--- Reading text ---
*** Begin section ***
This 1802 Mexico mint 8 Reales is my most 'traveled' coin, I know for a fact the journeys it took, minted in Mexico, shipped from the Acapulco's port to the Philippines across the Pacific via the Manila galleon, traded in China evident from all the oriental chopmarks, and who knows where this coin has been in the meantime before traveling to Spain, where I bought this coin from a seller in Madrid(online), which then flew to me in Australia!
That is a pretty nice map you've created there, but I'm willing to bet that there will be someone who can beat that by tens of thousands or hundreds of thousands of miles. I wonder if @Skyman knows of any "Flown Coins" from one of the NASA projects?
I'm just wondering how much this 1909 vdb penny sitting on Mars, covered in Martian dust will worth if it ever was brought back to Earth!
This was a pocket piece of my Wife's Grandfather and then her Father. They were both merchant seamen travelling the worlds seas and oceans with this on their person for a combined total of about 50 years. What the total number of miles travelled between them was, I have no idea but would be in the hundreds of thousands
I have a flown philatelic cover from the last Challenger mission BEFORE it blew up. At the time (pre-order sales), the Post Office charged $14.99. It's worth a lot more now. It came in a folder, this is the inside showing the cover that was actually flown (it is serialized on the back). I still have the original envelope it was mailed in, too.
@JayAg47 Fun piece and detective story! @cpm9ball @Randy Abercrombie To the best of my knowledge the most traveled coin would actually be a twofer. Two Washington 50 State quarters; one of Florida to represent Kennedy Space Center, where the spacecraft was launched, and one of Maryland to represent Goddard Space Flight Center, which controlled (is controlling) the spacecraft during it's flight. The two coins were used as weights to help balance the spacecraft. Oh, and the spacecraft you ask, what is it, and where might it be? It is the probe New Horizons, which imaged Pluto in July 2015. It is currently roughly 4.7 BILLION miles from Earth, and will continue traveling until it hits something or is sucked into some gravity well, or potentially will continue onward and outward for eternity. My most traveled coin flew on Gemini 4, traveling just over 1,600,000 miles in just over 4 days.
*** End section ***
--- Dataset excerpts ---
*** Begin section ***
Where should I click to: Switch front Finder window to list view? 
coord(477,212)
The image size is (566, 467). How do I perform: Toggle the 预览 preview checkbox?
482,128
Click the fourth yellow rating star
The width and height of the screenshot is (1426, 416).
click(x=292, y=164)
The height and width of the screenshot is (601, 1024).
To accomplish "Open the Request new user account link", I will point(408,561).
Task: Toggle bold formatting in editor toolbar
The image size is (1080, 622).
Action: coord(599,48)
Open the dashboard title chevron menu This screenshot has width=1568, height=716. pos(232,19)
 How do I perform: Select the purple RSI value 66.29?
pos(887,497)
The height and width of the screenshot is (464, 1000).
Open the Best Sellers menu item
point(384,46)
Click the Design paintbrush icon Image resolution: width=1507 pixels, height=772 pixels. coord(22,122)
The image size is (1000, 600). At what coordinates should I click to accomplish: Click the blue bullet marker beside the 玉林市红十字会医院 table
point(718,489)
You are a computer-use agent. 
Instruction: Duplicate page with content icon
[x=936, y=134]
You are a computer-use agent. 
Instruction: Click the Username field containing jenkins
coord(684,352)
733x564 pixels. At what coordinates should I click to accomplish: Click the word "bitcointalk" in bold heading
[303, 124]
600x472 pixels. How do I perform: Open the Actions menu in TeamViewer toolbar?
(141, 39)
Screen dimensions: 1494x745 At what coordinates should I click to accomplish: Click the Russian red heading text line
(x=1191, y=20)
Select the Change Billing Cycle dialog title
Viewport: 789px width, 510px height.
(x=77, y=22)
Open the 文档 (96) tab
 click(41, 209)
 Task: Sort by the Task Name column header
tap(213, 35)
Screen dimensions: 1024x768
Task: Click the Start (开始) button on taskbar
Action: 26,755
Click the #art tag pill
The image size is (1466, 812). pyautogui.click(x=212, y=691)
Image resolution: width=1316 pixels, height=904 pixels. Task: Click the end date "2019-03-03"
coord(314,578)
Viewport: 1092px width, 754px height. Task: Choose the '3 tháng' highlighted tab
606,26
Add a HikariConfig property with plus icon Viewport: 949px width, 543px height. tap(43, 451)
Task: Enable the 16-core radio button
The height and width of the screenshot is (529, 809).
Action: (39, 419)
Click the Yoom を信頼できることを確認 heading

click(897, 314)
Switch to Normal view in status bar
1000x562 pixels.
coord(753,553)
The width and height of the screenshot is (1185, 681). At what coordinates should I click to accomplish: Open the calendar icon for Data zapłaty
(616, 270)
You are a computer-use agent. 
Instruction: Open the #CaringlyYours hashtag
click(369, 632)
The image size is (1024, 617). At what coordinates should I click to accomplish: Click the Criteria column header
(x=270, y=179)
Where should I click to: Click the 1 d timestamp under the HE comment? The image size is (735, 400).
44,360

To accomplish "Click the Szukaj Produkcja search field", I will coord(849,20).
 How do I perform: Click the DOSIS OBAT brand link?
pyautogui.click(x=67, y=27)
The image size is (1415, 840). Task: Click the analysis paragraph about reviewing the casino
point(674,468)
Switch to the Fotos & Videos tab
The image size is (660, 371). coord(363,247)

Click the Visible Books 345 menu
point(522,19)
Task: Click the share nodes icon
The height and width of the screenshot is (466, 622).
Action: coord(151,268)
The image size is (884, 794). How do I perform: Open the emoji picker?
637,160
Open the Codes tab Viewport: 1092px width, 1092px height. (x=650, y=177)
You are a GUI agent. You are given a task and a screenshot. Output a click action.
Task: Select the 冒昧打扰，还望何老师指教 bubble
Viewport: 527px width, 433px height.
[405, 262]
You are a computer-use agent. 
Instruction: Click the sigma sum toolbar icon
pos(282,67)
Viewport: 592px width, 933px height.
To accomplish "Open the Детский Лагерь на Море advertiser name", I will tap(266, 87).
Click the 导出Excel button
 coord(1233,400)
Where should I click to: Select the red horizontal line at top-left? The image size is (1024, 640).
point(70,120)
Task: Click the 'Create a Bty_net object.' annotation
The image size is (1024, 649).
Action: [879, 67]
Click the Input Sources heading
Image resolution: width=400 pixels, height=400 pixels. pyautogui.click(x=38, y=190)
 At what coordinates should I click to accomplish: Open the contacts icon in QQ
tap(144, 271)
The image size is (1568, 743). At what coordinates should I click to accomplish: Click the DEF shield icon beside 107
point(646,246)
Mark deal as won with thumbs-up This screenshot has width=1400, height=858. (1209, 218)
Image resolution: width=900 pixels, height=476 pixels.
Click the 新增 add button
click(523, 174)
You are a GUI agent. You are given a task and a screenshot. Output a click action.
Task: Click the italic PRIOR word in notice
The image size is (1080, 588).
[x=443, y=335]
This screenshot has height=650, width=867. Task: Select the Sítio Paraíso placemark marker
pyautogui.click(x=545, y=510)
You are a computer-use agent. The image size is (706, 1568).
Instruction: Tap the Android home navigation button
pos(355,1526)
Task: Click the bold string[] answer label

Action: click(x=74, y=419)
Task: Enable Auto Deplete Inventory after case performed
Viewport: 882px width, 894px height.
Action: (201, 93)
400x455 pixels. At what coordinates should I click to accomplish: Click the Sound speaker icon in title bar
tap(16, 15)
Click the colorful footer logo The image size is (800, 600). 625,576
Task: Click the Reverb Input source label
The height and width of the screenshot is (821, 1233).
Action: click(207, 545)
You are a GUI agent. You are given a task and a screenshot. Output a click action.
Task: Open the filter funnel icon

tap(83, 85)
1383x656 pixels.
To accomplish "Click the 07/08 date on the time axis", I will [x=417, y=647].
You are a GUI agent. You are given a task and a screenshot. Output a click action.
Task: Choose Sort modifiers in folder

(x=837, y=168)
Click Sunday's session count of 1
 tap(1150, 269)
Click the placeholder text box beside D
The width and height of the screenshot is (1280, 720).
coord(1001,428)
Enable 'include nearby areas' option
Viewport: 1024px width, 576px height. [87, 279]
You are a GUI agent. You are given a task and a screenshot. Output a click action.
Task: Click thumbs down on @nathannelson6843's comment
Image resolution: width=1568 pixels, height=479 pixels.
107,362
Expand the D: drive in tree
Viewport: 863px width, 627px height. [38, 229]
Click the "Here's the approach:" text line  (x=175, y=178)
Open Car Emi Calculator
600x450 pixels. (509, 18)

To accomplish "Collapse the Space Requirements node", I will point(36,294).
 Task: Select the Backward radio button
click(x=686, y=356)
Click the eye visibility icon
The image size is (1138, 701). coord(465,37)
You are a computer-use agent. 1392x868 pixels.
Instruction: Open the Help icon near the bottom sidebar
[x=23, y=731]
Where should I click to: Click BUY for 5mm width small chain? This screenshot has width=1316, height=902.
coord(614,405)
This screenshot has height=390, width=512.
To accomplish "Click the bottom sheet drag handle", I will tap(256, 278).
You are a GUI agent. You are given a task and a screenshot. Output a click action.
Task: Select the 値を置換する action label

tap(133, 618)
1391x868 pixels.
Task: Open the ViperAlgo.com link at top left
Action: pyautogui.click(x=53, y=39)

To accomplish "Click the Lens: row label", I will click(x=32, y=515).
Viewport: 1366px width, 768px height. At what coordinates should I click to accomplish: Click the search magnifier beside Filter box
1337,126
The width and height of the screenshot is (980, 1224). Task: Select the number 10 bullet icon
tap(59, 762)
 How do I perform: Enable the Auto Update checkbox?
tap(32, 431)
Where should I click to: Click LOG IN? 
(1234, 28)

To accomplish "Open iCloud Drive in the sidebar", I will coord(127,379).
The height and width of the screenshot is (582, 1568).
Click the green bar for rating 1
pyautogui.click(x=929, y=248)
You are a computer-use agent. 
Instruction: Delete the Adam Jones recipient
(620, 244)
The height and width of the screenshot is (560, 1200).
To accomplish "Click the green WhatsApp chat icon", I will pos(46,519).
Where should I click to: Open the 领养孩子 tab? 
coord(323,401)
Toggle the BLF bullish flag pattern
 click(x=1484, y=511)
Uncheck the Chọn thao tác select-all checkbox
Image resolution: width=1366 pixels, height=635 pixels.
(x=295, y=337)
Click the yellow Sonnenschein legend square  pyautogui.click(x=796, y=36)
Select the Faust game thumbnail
*** End section ***
--- Task brief ---
Reproduce the complete forum thread about well-traveled coins word for word.

--- Exercise result ---
This 1802 Mexico mint 8 Reales is my most 'traveled' coin, I know for a fact the journeys it took, minted in Mexico, shipped from the Acapulco's port to the Philippines across the Pacific via the Manila galleon, traded in China evident from all the oriental chopmarks, and who knows where this coin has been in the meantime before traveling to Spain, where I bought this coin from a seller in Madrid(online), which then flew to me in Australia!
That is a pretty nice map you've created there, but I'm willing to bet that there will be someone who can beat that by tens of thousands or hundreds of thousands of miles. I wonder if @Skyman knows of any "Flown Coins" from one of the NASA projects?
I'm just wondering how much this 1909 vdb penny sitting on Mars, covered in Martian dust will worth if it ever was brought back to Earth!
This was a pocket piece of my Wife's Grandfather and then her Father. They were both merchant seamen travelling the worlds seas and oceans with this on their person for a combined total of about 50 years. What the total number of miles travelled between them was, I have no idea but would be in the hundreds of thousands
I have a flown philatelic cover from the last Challenger mission BEFORE it blew up. At the time (pre-order sales), the Post Office charged $14.99. It's worth a lot more now. It came in a folder, this is the inside showing the cover that was actually flown (it is serialized on the back). I still have the original envelope it was mailed in, too.
@JayAg47 Fun piece and detective story! @cpm9ball @Randy Abercrombie To the best of my knowledge the most traveled coin would actually be a twofer. Two Washington 50 State quarters; one of Florida to represent Kennedy Space Center, where the spacecraft was launched, and one of Maryland to represent Goddard Space Flight Center, which controlled (is controlling) the spacecraft during it's flight. The two coins were used as weights to help balance the spacecraft. Oh, and the spacecraft you ask, what is it, and where might it be? It is the probe New Horizons, which imaged Pluto in July 2015. It is currently roughly 4.7 BILLION miles from Earth, and will continue traveling until it hits something or is sucked into some gravity well, or potentially will continue onward and outward for eternity. My most traveled coin flew on Gemini 4, traveling just over 1,600,000 miles in just over 4 days.